Data extract START

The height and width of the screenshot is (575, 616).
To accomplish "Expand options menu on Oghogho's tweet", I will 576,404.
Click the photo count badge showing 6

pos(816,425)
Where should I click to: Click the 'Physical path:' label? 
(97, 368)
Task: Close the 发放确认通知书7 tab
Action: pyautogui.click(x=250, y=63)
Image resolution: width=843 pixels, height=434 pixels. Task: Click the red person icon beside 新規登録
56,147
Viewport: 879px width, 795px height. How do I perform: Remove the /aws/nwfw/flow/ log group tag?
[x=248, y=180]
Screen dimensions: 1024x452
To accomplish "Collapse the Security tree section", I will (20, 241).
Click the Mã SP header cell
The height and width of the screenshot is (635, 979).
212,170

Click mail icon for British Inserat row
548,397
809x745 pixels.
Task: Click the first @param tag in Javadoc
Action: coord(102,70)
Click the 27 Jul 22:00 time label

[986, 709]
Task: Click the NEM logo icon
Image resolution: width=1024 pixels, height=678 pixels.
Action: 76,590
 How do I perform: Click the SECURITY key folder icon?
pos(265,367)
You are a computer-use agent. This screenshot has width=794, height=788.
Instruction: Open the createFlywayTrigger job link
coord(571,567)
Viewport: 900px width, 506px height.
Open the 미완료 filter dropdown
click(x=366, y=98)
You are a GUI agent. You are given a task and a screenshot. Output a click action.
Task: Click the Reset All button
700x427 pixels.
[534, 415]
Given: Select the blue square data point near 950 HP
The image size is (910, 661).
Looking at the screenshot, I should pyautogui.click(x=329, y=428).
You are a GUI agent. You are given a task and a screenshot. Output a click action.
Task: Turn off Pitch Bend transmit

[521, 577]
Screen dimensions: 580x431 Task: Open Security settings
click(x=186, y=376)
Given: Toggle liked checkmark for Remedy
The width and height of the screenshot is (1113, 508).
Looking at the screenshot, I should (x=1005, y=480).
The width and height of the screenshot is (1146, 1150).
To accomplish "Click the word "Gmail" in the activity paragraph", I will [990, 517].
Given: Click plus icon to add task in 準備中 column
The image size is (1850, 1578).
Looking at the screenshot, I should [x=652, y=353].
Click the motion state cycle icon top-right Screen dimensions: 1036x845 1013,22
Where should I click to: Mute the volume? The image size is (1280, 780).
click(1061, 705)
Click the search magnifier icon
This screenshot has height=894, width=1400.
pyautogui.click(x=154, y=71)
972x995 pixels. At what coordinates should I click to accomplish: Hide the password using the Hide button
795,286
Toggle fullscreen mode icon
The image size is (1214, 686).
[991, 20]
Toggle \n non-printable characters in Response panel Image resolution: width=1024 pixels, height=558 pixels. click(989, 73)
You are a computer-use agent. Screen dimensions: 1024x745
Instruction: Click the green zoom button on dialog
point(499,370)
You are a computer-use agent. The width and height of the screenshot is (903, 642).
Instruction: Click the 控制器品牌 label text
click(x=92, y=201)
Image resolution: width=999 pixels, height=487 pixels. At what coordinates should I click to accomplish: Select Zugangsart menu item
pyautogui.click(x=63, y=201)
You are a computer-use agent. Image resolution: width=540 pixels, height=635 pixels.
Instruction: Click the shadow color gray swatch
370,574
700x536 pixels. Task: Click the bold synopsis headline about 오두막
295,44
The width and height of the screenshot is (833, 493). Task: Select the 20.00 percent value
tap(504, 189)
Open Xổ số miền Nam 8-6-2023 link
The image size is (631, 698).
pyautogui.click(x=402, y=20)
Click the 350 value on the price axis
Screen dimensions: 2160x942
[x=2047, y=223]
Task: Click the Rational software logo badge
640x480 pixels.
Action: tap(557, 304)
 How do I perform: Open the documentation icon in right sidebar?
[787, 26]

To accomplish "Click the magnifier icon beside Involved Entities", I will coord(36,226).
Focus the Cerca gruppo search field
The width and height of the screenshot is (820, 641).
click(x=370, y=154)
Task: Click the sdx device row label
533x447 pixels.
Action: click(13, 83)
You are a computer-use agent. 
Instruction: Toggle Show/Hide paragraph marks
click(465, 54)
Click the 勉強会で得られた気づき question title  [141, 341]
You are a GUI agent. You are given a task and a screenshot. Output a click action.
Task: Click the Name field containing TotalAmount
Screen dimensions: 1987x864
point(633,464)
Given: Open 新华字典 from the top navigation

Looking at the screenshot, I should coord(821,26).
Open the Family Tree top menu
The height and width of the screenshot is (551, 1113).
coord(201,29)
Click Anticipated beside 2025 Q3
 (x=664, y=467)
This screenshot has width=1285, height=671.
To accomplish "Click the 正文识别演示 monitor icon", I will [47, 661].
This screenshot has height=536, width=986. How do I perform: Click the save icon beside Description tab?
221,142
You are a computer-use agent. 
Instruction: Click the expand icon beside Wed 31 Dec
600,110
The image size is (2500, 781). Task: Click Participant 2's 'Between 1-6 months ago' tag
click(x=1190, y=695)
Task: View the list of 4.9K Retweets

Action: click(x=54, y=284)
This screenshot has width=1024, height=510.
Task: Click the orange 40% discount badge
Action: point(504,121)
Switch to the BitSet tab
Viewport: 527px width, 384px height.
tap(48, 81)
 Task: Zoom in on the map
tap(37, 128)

Data extract END

## [What you should do]
An identical copy of the entries above is the expected result.

## [Task answer]
The height and width of the screenshot is (575, 616).
To accomplish "Expand options menu on Oghogho's tweet", I will 576,404.
Click the photo count badge showing 6

pos(816,425)
Where should I click to: Click the 'Physical path:' label? 
(97, 368)
Task: Close the 发放确认通知书7 tab
Action: pyautogui.click(x=250, y=63)
Image resolution: width=843 pixels, height=434 pixels. Task: Click the red person icon beside 新規登録
56,147
Viewport: 879px width, 795px height. How do I perform: Remove the /aws/nwfw/flow/ log group tag?
[x=248, y=180]
Screen dimensions: 1024x452
To accomplish "Collapse the Security tree section", I will (20, 241).
Click the Mã SP header cell
The height and width of the screenshot is (635, 979).
212,170

Click mail icon for British Inserat row
548,397
809x745 pixels.
Task: Click the first @param tag in Javadoc
Action: coord(102,70)
Click the 27 Jul 22:00 time label

[986, 709]
Task: Click the NEM logo icon
Image resolution: width=1024 pixels, height=678 pixels.
Action: 76,590
 How do I perform: Click the SECURITY key folder icon?
pos(265,367)
You are a computer-use agent. This screenshot has width=794, height=788.
Instruction: Open the createFlywayTrigger job link
coord(571,567)
Viewport: 900px width, 506px height.
Open the 미완료 filter dropdown
click(x=366, y=98)
You are a GUI agent. You are given a task and a screenshot. Output a click action.
Task: Click the Reset All button
700x427 pixels.
[534, 415]
Given: Select the blue square data point near 950 HP
The image size is (910, 661).
Looking at the screenshot, I should pyautogui.click(x=329, y=428).
You are a GUI agent. You are given a task and a screenshot. Output a click action.
Task: Turn off Pitch Bend transmit

[521, 577]
Screen dimensions: 580x431 Task: Open Security settings
click(x=186, y=376)
Given: Toggle liked checkmark for Remedy
The width and height of the screenshot is (1113, 508).
Looking at the screenshot, I should (x=1005, y=480).
The width and height of the screenshot is (1146, 1150).
To accomplish "Click the word "Gmail" in the activity paragraph", I will [990, 517].
Given: Click plus icon to add task in 準備中 column
The image size is (1850, 1578).
Looking at the screenshot, I should [x=652, y=353].
Click the motion state cycle icon top-right Screen dimensions: 1036x845 1013,22
Where should I click to: Mute the volume? The image size is (1280, 780).
click(1061, 705)
Click the search magnifier icon
This screenshot has height=894, width=1400.
pyautogui.click(x=154, y=71)
972x995 pixels. At what coordinates should I click to accomplish: Hide the password using the Hide button
795,286
Toggle fullscreen mode icon
The image size is (1214, 686).
[991, 20]
Toggle \n non-printable characters in Response panel Image resolution: width=1024 pixels, height=558 pixels. click(989, 73)
You are a computer-use agent. Screen dimensions: 1024x745
Instruction: Click the green zoom button on dialog
point(499,370)
You are a computer-use agent. The width and height of the screenshot is (903, 642).
Instruction: Click the 控制器品牌 label text
click(x=92, y=201)
Image resolution: width=999 pixels, height=487 pixels. At what coordinates should I click to accomplish: Select Zugangsart menu item
pyautogui.click(x=63, y=201)
You are a computer-use agent. Image resolution: width=540 pixels, height=635 pixels.
Instruction: Click the shadow color gray swatch
370,574
700x536 pixels. Task: Click the bold synopsis headline about 오두막
295,44
The width and height of the screenshot is (833, 493). Task: Select the 20.00 percent value
tap(504, 189)
Open Xổ số miền Nam 8-6-2023 link
The image size is (631, 698).
pyautogui.click(x=402, y=20)
Click the 350 value on the price axis
Screen dimensions: 2160x942
[x=2047, y=223]
Task: Click the Rational software logo badge
640x480 pixels.
Action: tap(557, 304)
 How do I perform: Open the documentation icon in right sidebar?
[787, 26]

To accomplish "Click the magnifier icon beside Involved Entities", I will coord(36,226).
Focus the Cerca gruppo search field
The width and height of the screenshot is (820, 641).
click(x=370, y=154)
Task: Click the sdx device row label
533x447 pixels.
Action: click(13, 83)
You are a computer-use agent. 
Instruction: Toggle Show/Hide paragraph marks
click(465, 54)
Click the 勉強会で得られた気づき question title  [141, 341]
You are a GUI agent. You are given a task and a screenshot. Output a click action.
Task: Click the Name field containing TotalAmount
Screen dimensions: 1987x864
point(633,464)
Given: Open 新华字典 from the top navigation

Looking at the screenshot, I should coord(821,26).
Open the Family Tree top menu
The height and width of the screenshot is (551, 1113).
coord(201,29)
Click Anticipated beside 2025 Q3
 (x=664, y=467)
This screenshot has width=1285, height=671.
To accomplish "Click the 正文识别演示 monitor icon", I will [47, 661].
This screenshot has height=536, width=986. How do I perform: Click the save icon beside Description tab?
221,142
You are a computer-use agent. 
Instruction: Click the expand icon beside Wed 31 Dec
600,110
The image size is (2500, 781). Task: Click Participant 2's 'Between 1-6 months ago' tag
click(x=1190, y=695)
Task: View the list of 4.9K Retweets

Action: click(x=54, y=284)
This screenshot has width=1024, height=510.
Task: Click the orange 40% discount badge
Action: point(504,121)
Switch to the BitSet tab
Viewport: 527px width, 384px height.
tap(48, 81)
 Task: Zoom in on the map
tap(37, 128)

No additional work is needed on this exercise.